Task: Rewrite the West Nile virus report from the words "NEW YORK, Oct." through "American Neurological Association.", substituting "weakness" for each "paralysis".

Document excerpt:
==========

NEW YORK, Oct. 15 (UPI) -- Michigan researchers reported Tuesday that in some patients the only symptom of West Nile virus is a sudden onset of paralysis affecting the limbs.
Richard Lewis of Wayne State University in Detroit said his team has confirmed four of the paralysis cases thus far and is awaiting tests to confirm the diagnosis in three more limb paralysis patients.
"These cases all happened the last week of August. We had pathology by early September and immediately wrote up the findings," Lewis told United Press International. He presented the findings at the 127th annual meeting of the American Neurological Association.
The four patients, three men and a woman, ranged in age from 27 to 48 and were "fairly healthy before this," Lewis said. "One patient had a history of diabetes and two years ago he was treated for non-Hodgkins lymphoma."
Unlike West Nile cases hospitalized for treatment of life-threatening encephalitis, the paralysis patients have almost no classic flu symptoms, he said. "One patient had a headache and a little malaise about a week before, but no fever, muscle aches or vomiting," Lewis said. Two patients had transient diarrhea a day or two before the onset of paralysis.
The report from Michigan follows earlier reports of polio-like symptoms in West Nile virus three patients in Mississippi and one in Georgia. Lewis said he thinks it is important to publicize these cases so that physicians are aware that "paralysis can be the only symptom of infection."

==========

Provided data:
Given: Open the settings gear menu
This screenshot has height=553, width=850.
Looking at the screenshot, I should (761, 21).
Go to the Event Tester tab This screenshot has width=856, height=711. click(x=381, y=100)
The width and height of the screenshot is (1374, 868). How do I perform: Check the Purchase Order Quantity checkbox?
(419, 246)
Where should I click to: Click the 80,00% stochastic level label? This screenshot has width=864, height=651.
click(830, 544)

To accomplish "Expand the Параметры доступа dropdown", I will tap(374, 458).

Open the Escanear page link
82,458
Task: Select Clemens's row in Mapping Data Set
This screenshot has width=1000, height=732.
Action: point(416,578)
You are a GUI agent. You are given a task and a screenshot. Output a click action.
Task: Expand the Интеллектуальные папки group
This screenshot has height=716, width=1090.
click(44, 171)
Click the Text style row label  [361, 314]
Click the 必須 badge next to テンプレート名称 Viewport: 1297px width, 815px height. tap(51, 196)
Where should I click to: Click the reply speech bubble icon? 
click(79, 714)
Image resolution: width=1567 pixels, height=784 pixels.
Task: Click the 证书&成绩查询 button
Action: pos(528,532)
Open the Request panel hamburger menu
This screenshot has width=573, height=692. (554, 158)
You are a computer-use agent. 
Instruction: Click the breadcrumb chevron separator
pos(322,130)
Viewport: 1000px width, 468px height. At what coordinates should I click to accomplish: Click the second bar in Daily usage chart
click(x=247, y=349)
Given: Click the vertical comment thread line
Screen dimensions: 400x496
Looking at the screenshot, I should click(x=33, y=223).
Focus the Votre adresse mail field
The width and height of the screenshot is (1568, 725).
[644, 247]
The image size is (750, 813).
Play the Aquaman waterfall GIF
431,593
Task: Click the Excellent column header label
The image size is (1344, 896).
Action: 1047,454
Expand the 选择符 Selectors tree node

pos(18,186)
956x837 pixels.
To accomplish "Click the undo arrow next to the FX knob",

==========

Task response:
NEW YORK, Oct. 15 (UPI) -- Michigan researchers reported Tuesday that in some patients the only symptom of West Nile virus is a sudden onset of weakness affecting the limbs.
Richard Lewis of Wayne State University in Detroit said his team has confirmed four of the weakness cases thus far and is awaiting tests to confirm the diagnosis in three more limb weakness patients.
"These cases all happened the last week of August. We had pathology by early September and immediately wrote up the findings," Lewis told United Press International. He presented the findings at the 127th annual meeting of the American Neurological Association.